◆ CONSIGNE: Poursuivez le texte sur le déclin des requins de récif après sa dernière phrase, dans le même ton.

◆ EXTRAIT À LIRE:
--- --- ---
Cette impressionnante chute de population, mesurée à l’aide de modèles mathématiques et d’extrapolation de données datant d’il y une dizaine d’année, touche notamment, au niveau mondial, des requins comme le raira (requin gris de récif), le Pointe-Noire, ou le requin nourrice. Les données de FinPrint ont déjà permis de réviser le statut UICN de certaines de ces espèces, désormais considérées comme « vulnérables » voire même « menacées ».
Et les auteurs insistent, justement, sur un risque d’extinction de plus en plus prégnant pour plusieurs espèces de requins de récifs. « Évidemment en Polynésie ça va surprendre les gens, parce qu’ils n’ont pas cette impression là, mais il faut comprendre que la Polynésie est le pays au monde où les densités et diversités sont les plus importantes », explique le spécialiste. « La Polynésie devient presque le référentiel de base, qui permet de voir que dans les autres pays, c’est la catastrophe ».
La relative bonne santé des récifs polynésiens, où quelques 4500 heures de vidéos d’étude ont été enregistrées en 2016 et 2017, avait déjà été constatée dans la première salve d’analyse des données. Pour l’expliquer, Éric Clua cite bien sûr le sanctuaire marin installé sur toute la ZEE en 2006 pour l’ensemble des espèces de requins, à l’exception du Mako, protégé à partir de 2012.
--- --- ---
◆ DONNÉES:
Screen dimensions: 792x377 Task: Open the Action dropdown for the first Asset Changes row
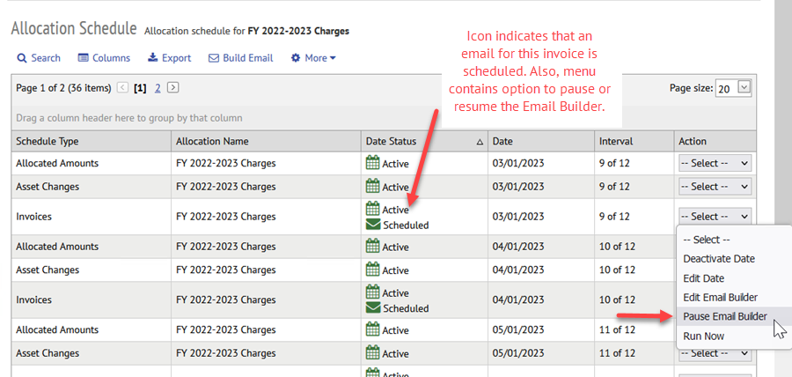[715, 187]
--- --- ---
◆ RÉPONSE ATTENDUE:
La pêche et la destruction des habitats côtiers en cause avant le réchauffement climatique
« Cette mise sous cloche a pu jouer », continue le biologiste, qui note, au niveau mondial, une relative efficacité des aires marines protégées dans la sauvegarde des populations de requins de récifs. « Mais quand on fait des études en Polynésie, on se rend bien compte que peu de gens savent qu’il y a un sanctuaire, peu de gens savent qu’il ne faut pas tuer les requins ».
D’où la deuxième explication, probablement plus importante, à la survie des squales sur nos récifs : la faible densité humaine dans l’immense espace maritime de la Polynésie française. « Il faut bien le reconnaître, il y a une volonté politique, pas forcément d’une grosse efficacité, mais en plus une structure géographique de la Polynésie qui protège les requins parce qu’elle les éloigne de l’homme », résume le spécialiste.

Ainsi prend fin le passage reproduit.